[Study material — start]

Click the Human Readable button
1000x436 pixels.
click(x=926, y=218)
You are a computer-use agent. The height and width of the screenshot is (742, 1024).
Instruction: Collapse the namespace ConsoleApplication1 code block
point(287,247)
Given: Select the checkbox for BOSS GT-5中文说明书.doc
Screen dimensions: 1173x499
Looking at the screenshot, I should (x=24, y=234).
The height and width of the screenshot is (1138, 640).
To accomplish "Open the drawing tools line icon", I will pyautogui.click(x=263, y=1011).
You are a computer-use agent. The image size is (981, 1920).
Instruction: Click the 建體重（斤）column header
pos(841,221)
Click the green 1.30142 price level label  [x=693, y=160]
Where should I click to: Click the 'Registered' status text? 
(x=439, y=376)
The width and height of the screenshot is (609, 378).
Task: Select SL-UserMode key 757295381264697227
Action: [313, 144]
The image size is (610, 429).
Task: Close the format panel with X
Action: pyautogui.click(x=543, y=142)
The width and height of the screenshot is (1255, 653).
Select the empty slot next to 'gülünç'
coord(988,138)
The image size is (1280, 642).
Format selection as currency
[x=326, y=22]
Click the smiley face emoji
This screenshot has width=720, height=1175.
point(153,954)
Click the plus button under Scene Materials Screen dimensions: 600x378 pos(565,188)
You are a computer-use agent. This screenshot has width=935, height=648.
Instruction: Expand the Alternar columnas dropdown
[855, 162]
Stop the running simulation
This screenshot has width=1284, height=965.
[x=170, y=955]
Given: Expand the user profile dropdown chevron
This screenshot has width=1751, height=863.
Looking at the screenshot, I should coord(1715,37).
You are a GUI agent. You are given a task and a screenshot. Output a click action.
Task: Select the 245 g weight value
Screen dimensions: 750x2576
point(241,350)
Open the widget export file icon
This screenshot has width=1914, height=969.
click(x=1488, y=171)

[Study material — finish]

◆ **Work task**
Which of the lines in the data contain the string "button"? Return each one.

◆ **Reply to the exercise**
Click the Human Readable button
Click the plus button under Scene Materials Screen dimensions: 600x378 pos(565,188)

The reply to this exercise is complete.